Na régua para saber se o limite foi superado está a provocação de humilhações e constrangimento ao funcionário.
No caso ocorrido, um empregado de hipemercado ingressou com ação judicial para receber indenização por danos morais sob a alegação de que se sentia constrangido ao ter que cantar e dançar diariamente nas reuniões internas.
A empresa, por sua vez, alegou que a participação era opcional e o objetivo seria gerar engajamento da equipe com o clima de alegria que se almejava trazer para a organização. Em 1ª e 2ª instâncias, o entendimento foi unânime de que não houve qualquer humilhação ao funcionário, não tendo o empregador excedido o seu poder diretivo.
Em outro caso, porém, houve decisão penalizando rede de supermercado que adotava as segundas-feiras como o dia oficial do evento motivacional em que se verificou a superação do limite acima, trazendo vexame e vergonha para funcionária submetida a danças e rebolados.

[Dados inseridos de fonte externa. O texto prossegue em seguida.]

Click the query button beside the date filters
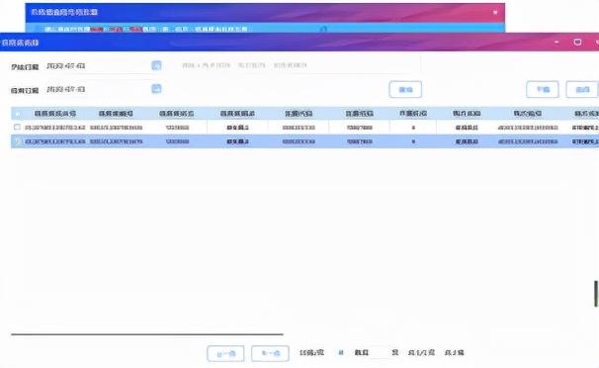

Ainda, em outra situação, quando se verificou que o pano de fundo para engajar funcionários no canto do hino nacional era a penalização e humilhação desses, a Justiça logo entendeu que, uma vez mais, o limite havia sido superado, não se podendo consagrar lobos em pele de cordeiro. É o que se viu no caso de um vendedor submetido pelo supervisor ao gesto de entoar o hino nacional sob os olhares dos colegas quando chegava atrasado ao trabalho. O assédio moral da empregadora restou amplamente caracterizado.
Conclusões
O fato é que, tanto no ambiente interno, como no trato com os clientes e com o público em geral, considerando o amplo alcance da atuação por meio das redes sociais e canais de vendas, é importante ter cautela, mesmo diante do dinamismo e da velocidade que as atuações exigem.
O funcionário não pode ser exposto à situação vexatória e de humilhação. Isso, porém, nada tem a ver com timidez e constrangimento no sentido do desafio profissional de precisar se expressar em público e até mesmo nas redes sociais do empregador.
O constrangimento a que nos referimos é aquele grave que fere a dignidade da pessoa humana e traz sofrimento e sensação de desprezo.
Ambiente interno
Para os gestores, principalmente para a equipe de RH, é importante pensar em eventos e slogans que, de fato, se relacionem com os valores da empresa e tragam o diferencial que tanto almejam. Envolver os funcionários nesse projeto pode ser um bom caminho para acabar trazendo o pertencimento que as empresas valorizam.
Abrindo a janela
Para segurança, tanto do empregador, como do empregado, a transparência é uma boa aliada, na medida em que garante que o trabalhador saiba exatamente o seu job description, com as possibilidades de atuação inclusive em frente às câmeras de celulares, explorando a atuação da empregadora e marcando a sua presença digital.
Assim, logo na fase de abertura de vaga e entrevista, o empregador poderá dizer o que espera do candidato e este saberá exatamente o que deverá fazer em seu trabalho rotineiro.
Para o empregador, a recomendação é que as possibilidades de atuação digital do colaborador sejam descritas no documento de contratação, ainda que de forma resumida, não esquecendo de obter a autorização para uso e divulgação da imagem e voz do funcionário em razão da atuação nas redes sociais e canais em geral, principalmente em razão da finalidade comercial.
Com transparência e respeito, dificilmente estará caracterizado algum abuso e ofensa aos direitos do trabalhador nas infinitas possibilidades de atuação digital, com o emprego de imagem e voz, e presencial, nos eventos e rotinas.